Congresswoman Horn secures federal funding for mental health crisis training, infrastructure
Congresswoman Kendra Horn ensured law enforcement agencies could get the help they need when responding to mental health crisis.
She passed an amendment that secures funding for critical training programs, which passed with an overwhelming bipartisan majority. That amendment was included in the second round of funding bills, which the House passed this week.
Peace officers transport one in every three people taken to the emergency room for a mental health crisis. However, many agencies can’t afford the training they need to keep everyone safe. The amendment makes available grants, so agencies that want to train their officers have the resources to do so.
“The training gap puts both the officers and those experiencing crisis in danger,” Congresswoman Horn said. “This commonsense, bipartisan legislation makes our communities safer, and it helps us protect our most vulnerable. We need to equip these peace officers. These grants will help.”

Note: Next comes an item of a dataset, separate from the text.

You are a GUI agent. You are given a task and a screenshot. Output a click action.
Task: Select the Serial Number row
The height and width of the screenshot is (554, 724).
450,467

Congresswoman Horn’s amendment uses a program that is already helping those agencies get training and other resources. Edward Byrne Memorial Justice Assistant Grants, also known as Byrne JAG Grants, have helped communities pay for bulletproof vests, the Smart Policing Initiative, juvenile indigent defense, the National Missing and Unidentified Persons System and numerous other programs.
Horn’s amendment opens that Byrne JAG funding to mental health crisis response training. The amendment makes sure the money is available, and another bill would make sure the program is authorized. Horn and Congressman Anthony Gonzalez (R-OH) worked together earlier this year on that bill, H.R. 2698.

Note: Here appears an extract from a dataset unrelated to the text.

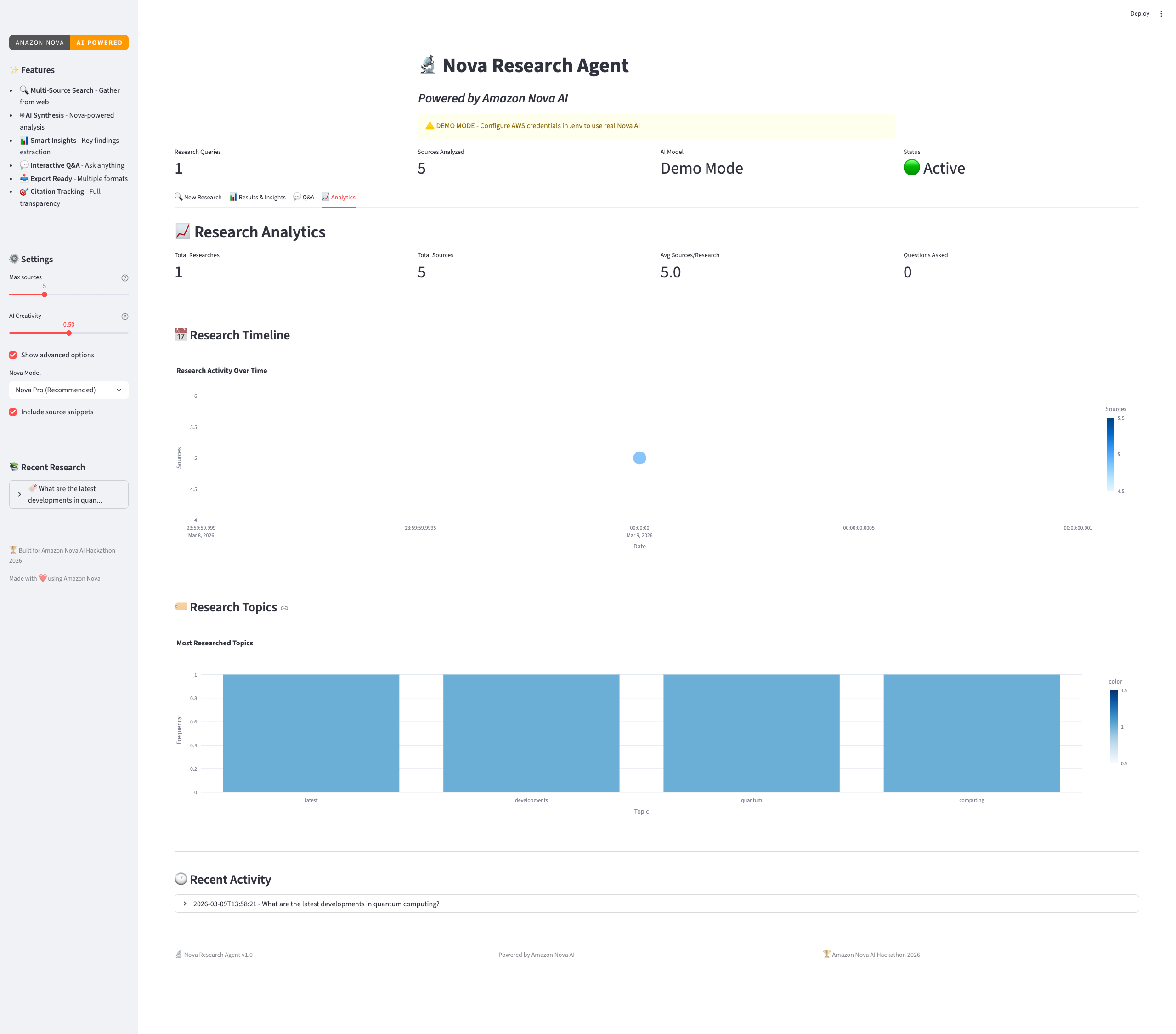The image size is (1176, 1034).
Task: Click the Deploy button
Action: click(1139, 14)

Congresswoman Horn also secured highway improvement and federal aviation funding.
“I’m incredibly proud of the funding we were able to provide critical programs in Oklahoma,” she said. “This funding will keep our peace officers safe, keep the people who interact with them safe, keep our drivers safe and keep our air travelers safe.”
This round of funding bills provides more than $17 billion for new infrastructure and housing projects. Of that, $1.6 billion is going to the Federal Aviation Administration, about $267 million more than the request.
Although this agency plays a critical role in every state, it is especially important to Oklahoma. The FAA’s Mike Monroney Center is in the heart of Oklahoma City. It employs more than 7,000 people and provides the nation’s only air traffic controller school.
The funding package also allots billions more to our roads and highways. Oklahoma specifically will see a $24 million funding increase for the year.